The development assumes significance since Hyundai can leverage the technology to expand automation at its unionised car factories, as well as design autonomous vehicles like delivery robots, self-driving cars, and drones, said analysts.
The move underscores newly-promoted chairman Euisun Chung pledge to reduce the company’s reliance on traditional car manufacturing; robotics will account for 20% of Hyundai’s future business, with car-making taking up 50%, and the balance filled by urban air mobility.
Chung will own a 20% stake in Boston Dynamics, while Hyundai Motor and its affiliates, Hyundai Mobis and Hyundai Glovis, will hold a combined 60% stake, said two sources familiar with the matter at hand on the condition of anonymity since the matter is confidential.
Both, SoftBank and Hyundai Motor declined comment.
“The acquisition would help Hyundai offer a seamless approach to goods delivery with the help of delivery robots and driverless vehicles such as cars and planes,” said Koh Tae-bong, an analyst at Hi Investment & Securities. “But Hyundai needs to prove that Boston Dynamics can be commercially successful and is capable of competing with cheaper Chinese rivals”.

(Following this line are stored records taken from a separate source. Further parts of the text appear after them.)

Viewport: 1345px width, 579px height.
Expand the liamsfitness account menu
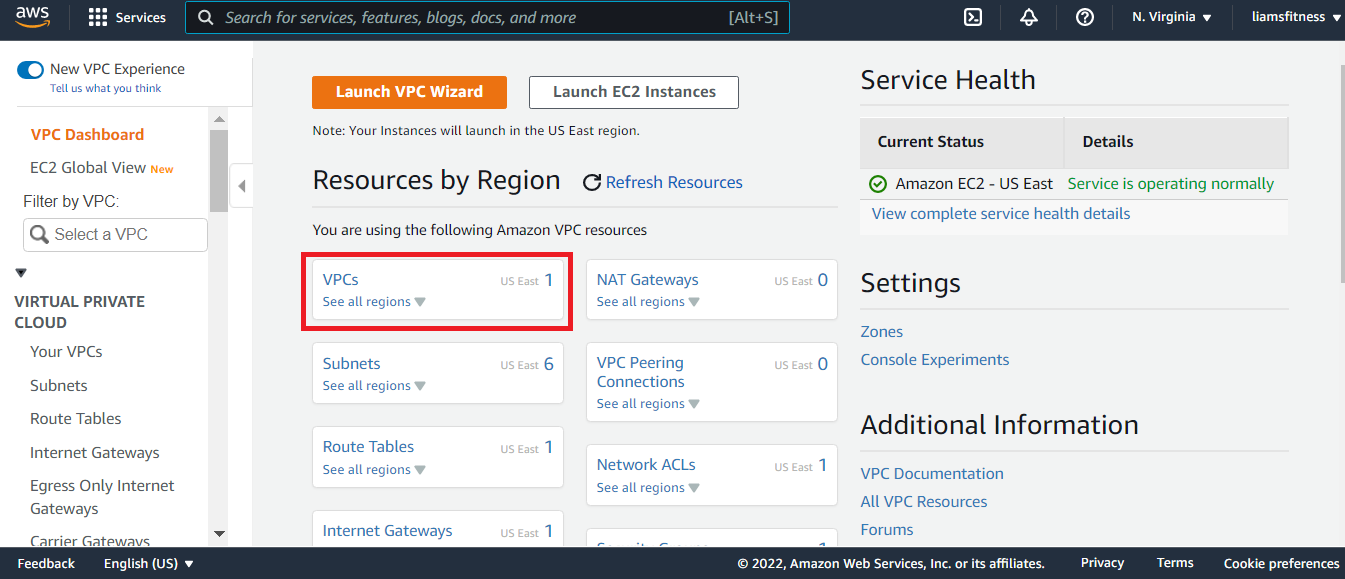[1295, 17]
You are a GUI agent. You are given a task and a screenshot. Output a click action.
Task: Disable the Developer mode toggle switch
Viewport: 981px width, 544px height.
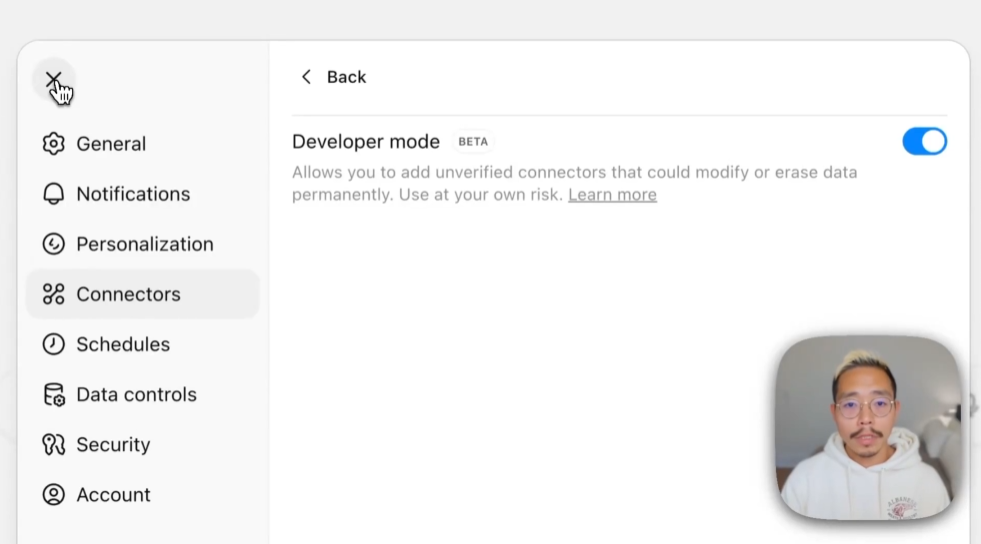pos(924,142)
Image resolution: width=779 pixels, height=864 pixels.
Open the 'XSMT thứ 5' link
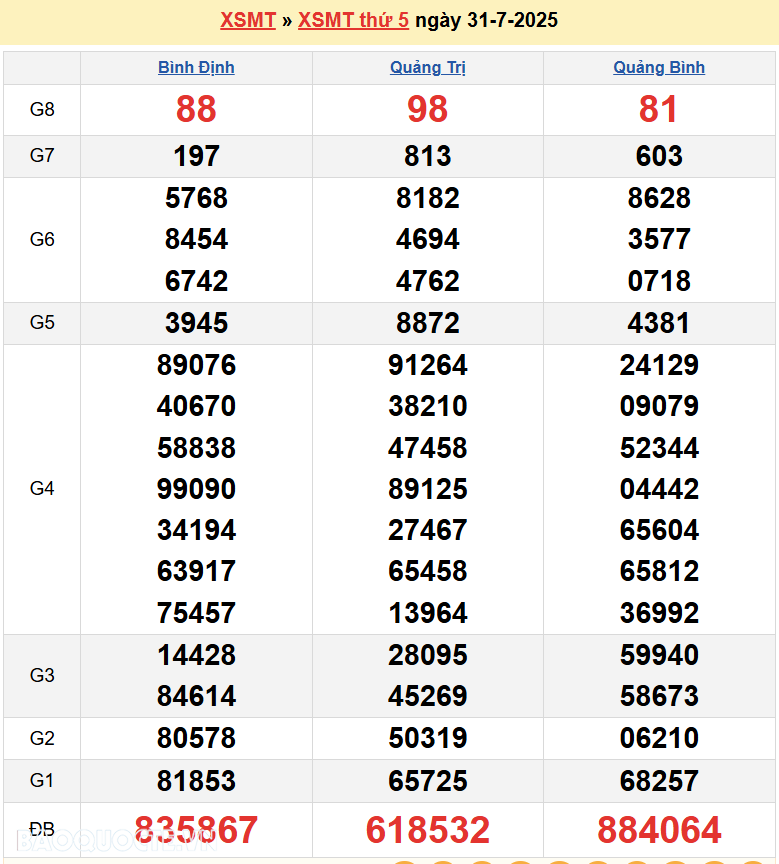pos(353,20)
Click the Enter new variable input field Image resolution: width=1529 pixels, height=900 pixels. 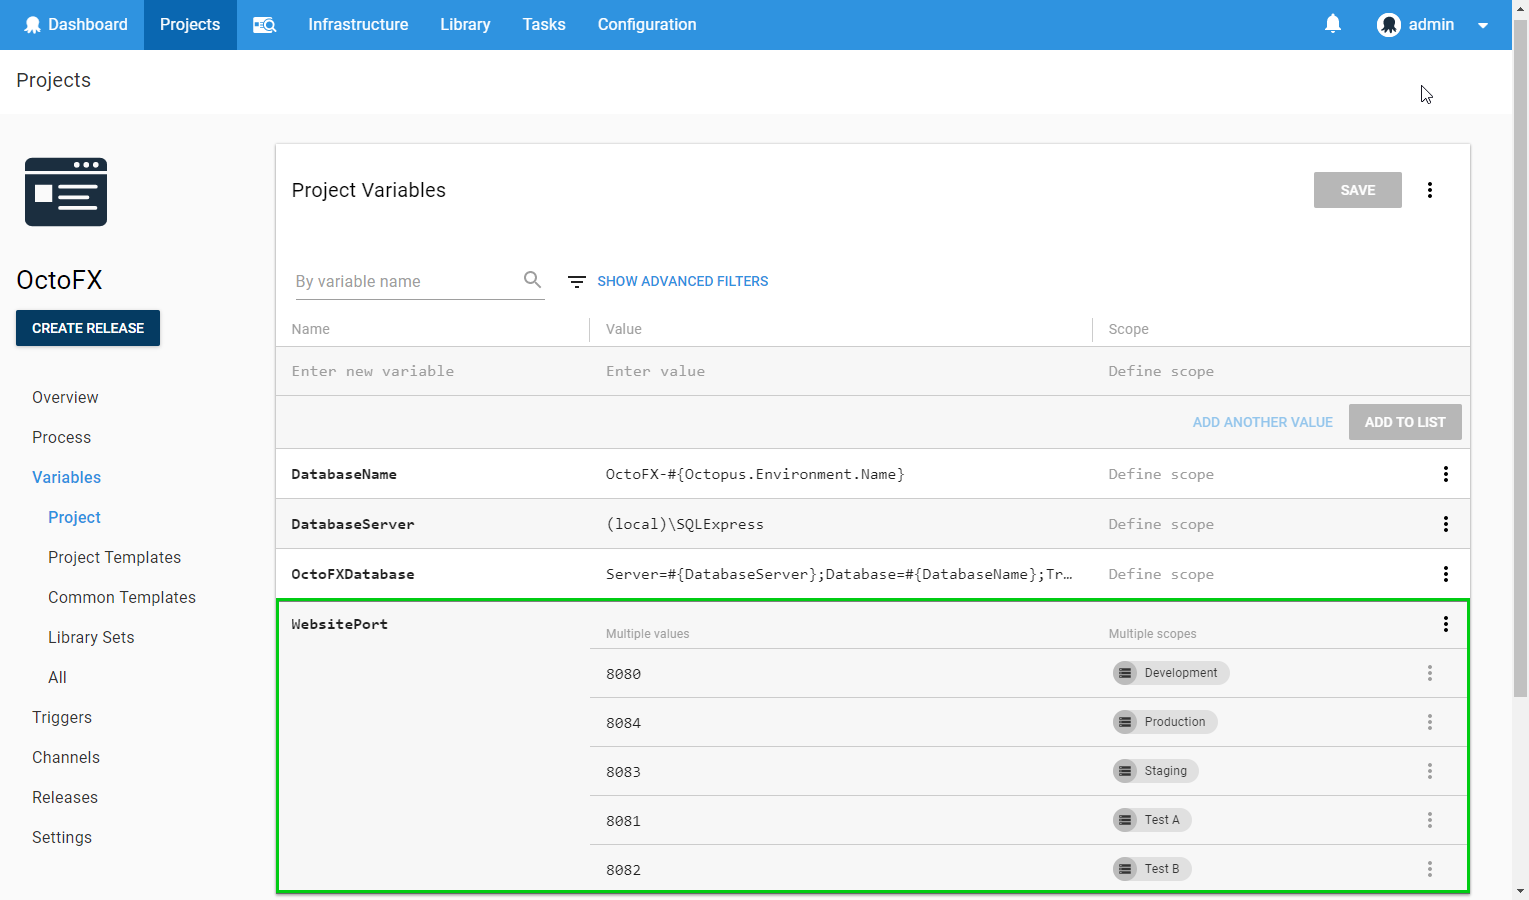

Boston Dynamics, which was spun out from the Massachusetts Institute of Technology in 1992, was bought by Google in 2013 and sold to SoftBank in 2017.
The company’s clients include Ford Motor Co, which leased two Spot robots in July as part of a pilot programme.
The deal marks the latest in a flurry of deals under Chung, who has pledged to transform the automaker into a mobility provider, midst threats from electric carmaker Tesla and tech firms with ride-sharing, self-driving and other technologies.
“Automakers are in an innovation race. Hyundai is a late-comer to the race, and it seems that they want to showcase that they can do it, rather than trying to generate money from the robots business,” said mobility consultant Cha Doo-won.